De eisende partij baseert de vordering op verschillende koopovereenkomsten. Volgens haar heeft Otto uit hoofde van die koopovereenkomsten diverse goederen aan de gedaagde partij geleverd. De oorspronkelijke factuurbedragen zijn volgens de eisende partij € 214,85 + € 69,99 + € 91,91 + € 158,93 + € 41,50 + 349,99 + € 347,70 = € 1.274,897. Zij heeft de facturen in het geding gebracht.
De eisende partij heeft gesteld dat € 15,80 aan bezorgkosten in rekening zijn gebracht en € 74,88 aan rente over de periode van 25 oktober 2018 tot en met 30 november 2019. De facturen, bezorgkosten en de rente vormen samen een bedrag van € 1.365,56 waarop een bedrag van € 570,00 aan betalingen van de gedaagde partij in mindering gebracht zodat een bedrag van € 795,56. Daarna is er volgens de eisende partij nog een bedrag van € 324,79 in mindering gebracht op de rente.
Op grond van artikel 21 Rv is de eisende partij verplicht de voor de beslissing van belang zijnde feiten volledig en naar waarheid aan te voeren. Wordt deze verplichting niet nageleefd, dan kan de rechter daaruit de gevolgtrekking maken die hij geraden acht.
De kantonrechter overweegt dat uit het bij dagvaarding overgelegde rekeningoverzicht (productie 1) blijkt dat de gedaagde partij de koopprijs in maandelijkse termijnen van € 17,00 diende te voldoen en dat kennelijk wegens wanbetaling het openstaande bedrag is opgeëist. Daaruit kan worden afgeleid dat er sprake is van koop op afbetaling. Gelet op de hoogte van het maandelijkse termijnbedrag is er naar het oordeel van de kantonrechter sprake van een goederenkrediet in de zin van artikel 7:84 lid 1 BW, nu er over een langere termijn dan drie maanden terug betaald dient te worden. Daarnaast is er fors bedrag aan rente in rekening gebracht, gezien het feit dat de wettelijke rente over een bedrag van € 1.274,80 over de periode van 25 oktober 2018 tot en met 30 november 2019 € 28,13 bedraagt. Uit de hoogte van de in rekening gebrachte rente kan worden afgeleid dat dit een kredietvergoeding betreft.
Omdat de eisende partij in de dagvaarding stelt dat er sprake is van een koopovereenkomst en ook na tussenvonnis met geen woord heeft gerept over de betaling in termijnen is de kantonrechter van oordeel dat de eisende partij in strijd heeft gehandeld met artikel 21 Rv.
Gelet daarop en op het feit dat de overgelegde stukken de grondslag van de vordering niet kunnen dragen zal de vordering worden afgewezen.
De eisende partij zal als in het ongelijk gestelde partij de proceskosten moeten dragen.
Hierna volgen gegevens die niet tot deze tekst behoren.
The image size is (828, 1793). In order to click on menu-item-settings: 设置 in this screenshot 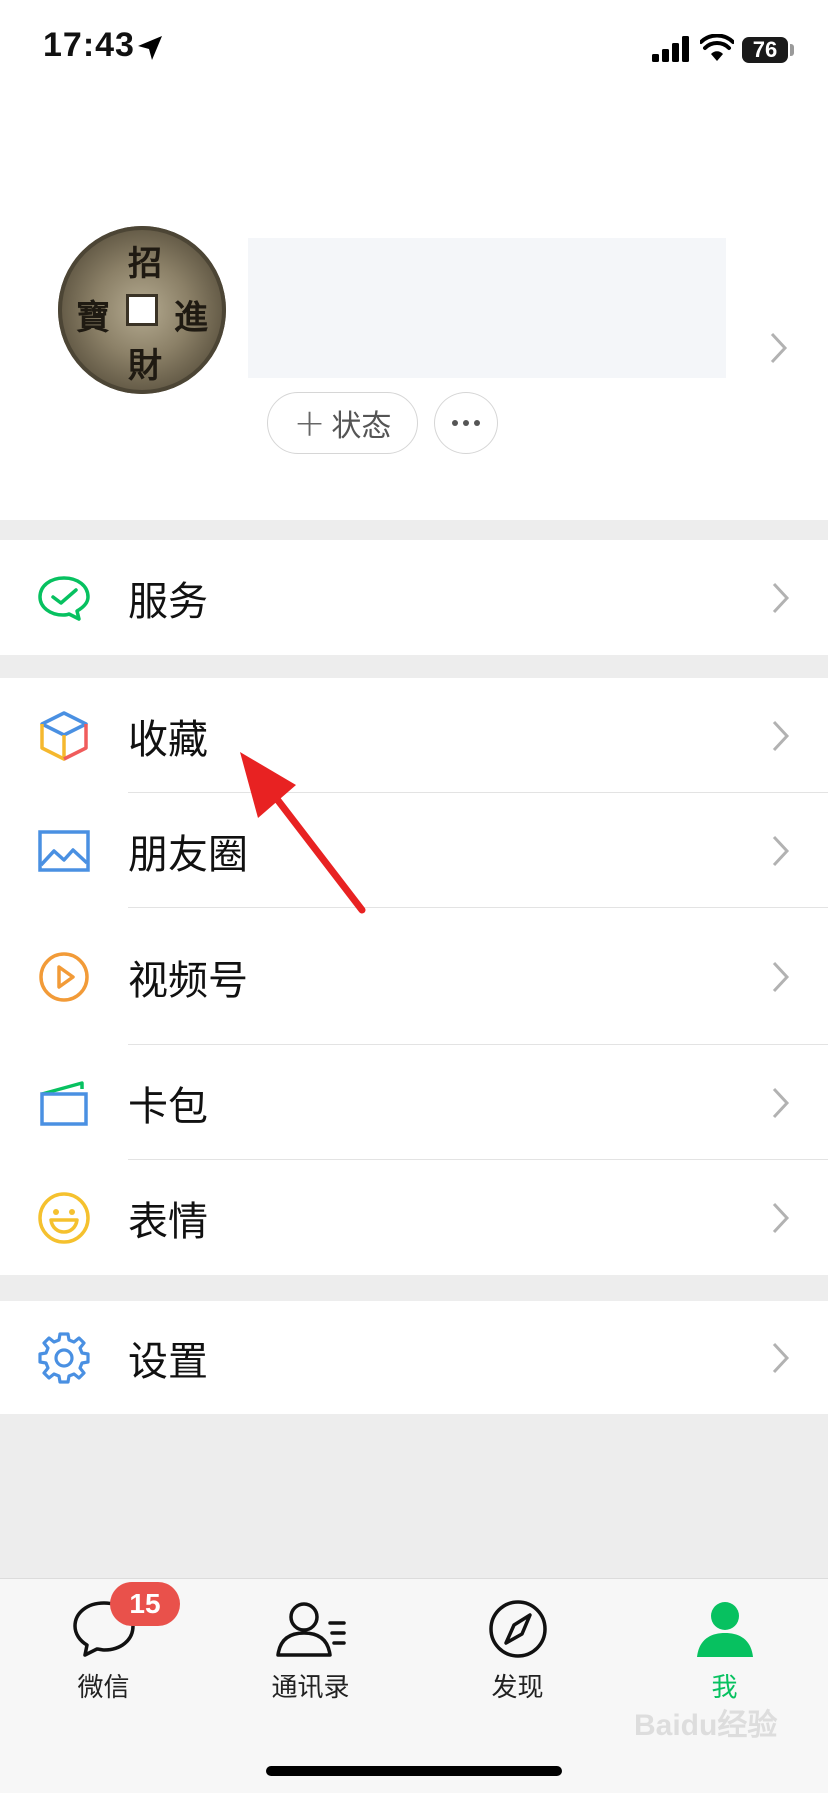, I will do `click(414, 1358)`.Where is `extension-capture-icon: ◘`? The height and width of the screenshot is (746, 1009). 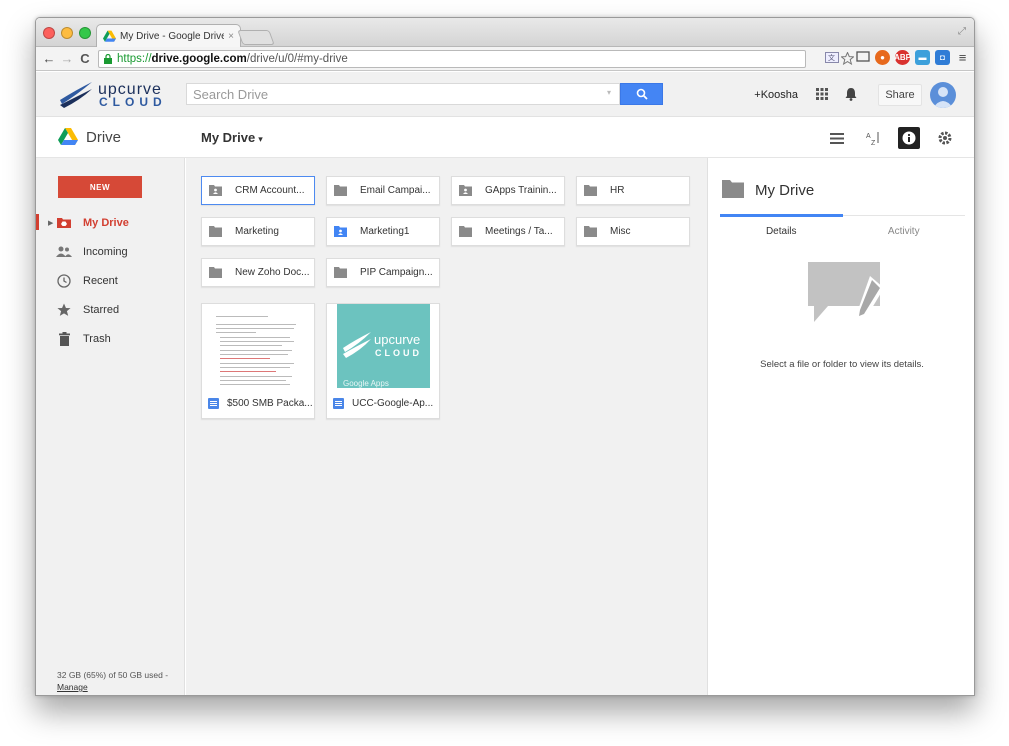
extension-capture-icon: ◘ is located at coordinates (942, 58).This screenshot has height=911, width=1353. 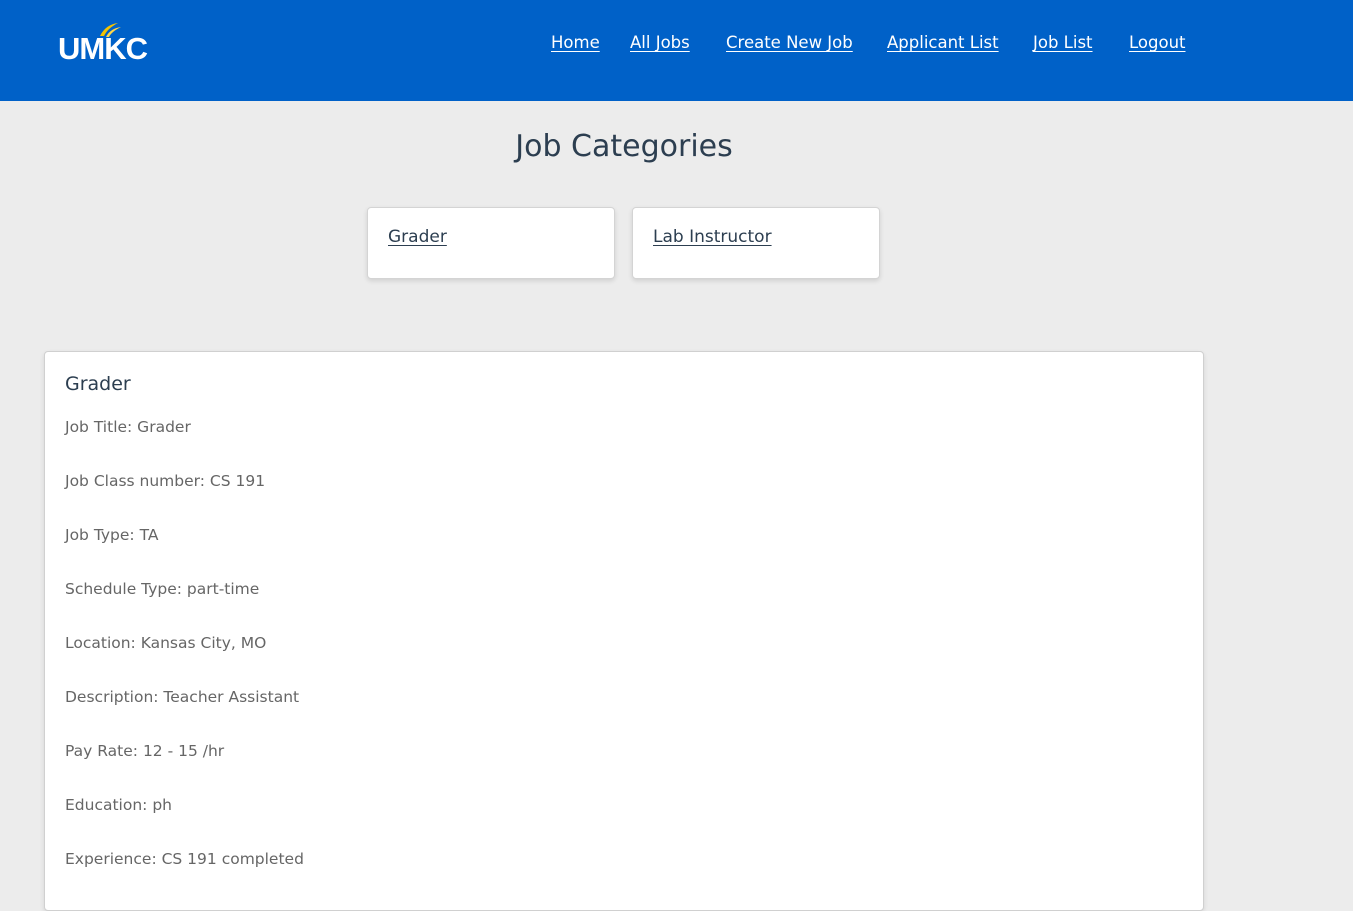 I want to click on umkc-logo: UMKC, so click(x=108, y=44).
Deze worden aan de zijde van gedaagde begroot op nihil.

Beslissing

De kantonrechter:
wijst de vordering af;
veroordeelt de eisende partij in de kosten, tot op heden aan de zijde van de gedaagde partij begroot op nihil.
Aldus gewezen door mr. J.E. Biesma, kantonrechter, en uitgesproken ter openbare terechtzitting van 2 maart 2021, in tegenwoordigheid van de griffier.